The PRIMED2 tool differs from and complements available widely employed rating tools to assess preclinical stroke studies. Compared with the STAIR checklist, the PRIMED2 focuses solely upon rating the cumulative findings across all available studies, rather than a mix of items for rating individual studies and cumulative findings. It also provides a formal, operationalized, graded scoring system, whereas the STAIR checklist characterizes items qualitatively and somewhat dichotomously. These same features differentiate PRIMED2 from the ARRIVE checklist, with added distinction that PRIMED2 incorporates items specific to the acute stroke disease state while ARRIVE is a generic instrument with items applicable to all disease states and no stroke-specific domains. While the CAMARADES checklist is also a whole-literature assessment like PRIMED2, the current instrument incorporates items specific to the acute stroke disease state while CAMARADES is a generic instrument with items applicable to all disease states and no stroke-specific domains.

We have also provided an overall quantitative summary score option for the PRIMED2, but this total value should be used with caution as it can obscure the important granular information contained in the individual items.

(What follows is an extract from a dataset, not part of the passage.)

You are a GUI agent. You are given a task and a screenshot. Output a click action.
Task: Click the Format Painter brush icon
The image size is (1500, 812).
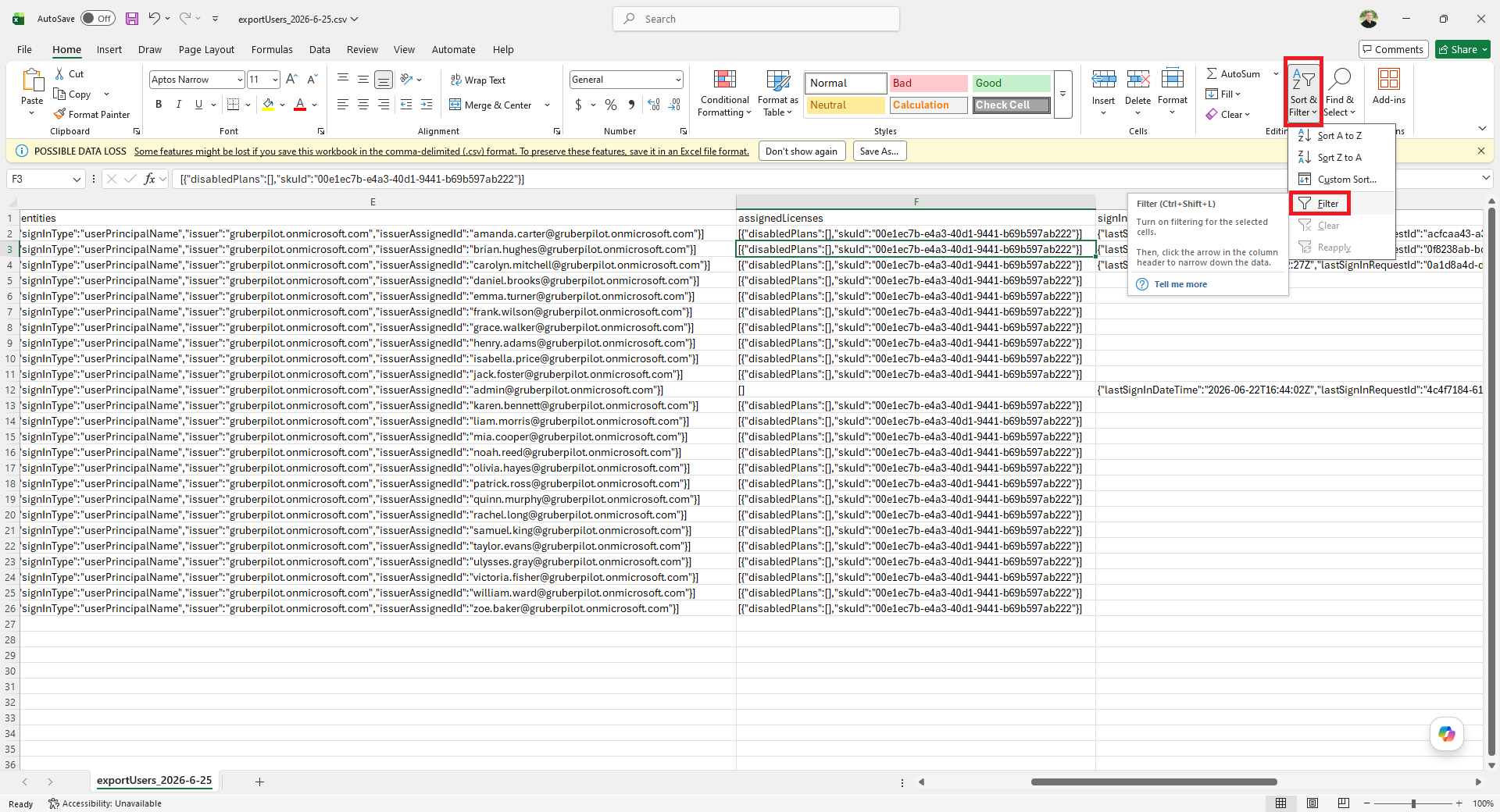pos(59,114)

Final translational decision-making requires a detailed assessment of all the domains and their elements. A detailed assessment of all the tool’s domains particularly applies to the therapies that score in the intermediate readiness for translation range. The total score and individual items may also fail to reflect aspects of a therapy not assessable in animal models. For example, in this study, fastigial nucleus stimulation did not receive a high feasible route of delivery item score because all animal studies were performed by implantation of depth electrodes, an unattractive approach for human studies. However, in humans, non-invasive stimulation of deep structures is feasible, e.g., with focused ultrasound.

This study has limitations. The expert panel, though diverse in expertise, came from two institutions. Evaluation, and potentially revision, of the PRIMED2 by a larger, international consensus group is desirable. The PRIMED2 was applied to four agents currently in development; application to a broader set of interventions would be advantageous. The component items of the PRIMED2 tool are based on expert judgment of properties likely to be important to the successful clinical translation of acute stroke therapies, rather than empirically determined properties, as few agents have been successfully translated to date.

Conclusion

The PRIMED2 assessment tool provides a multidimensional assessment of the cumulative preclinical evidence for a candidate acute stroke therapy on factors judged important for successful basic-to-clinical translation. Further evaluation and refinement of this tool is desirable to improve successful translation of therapies for acute stroke.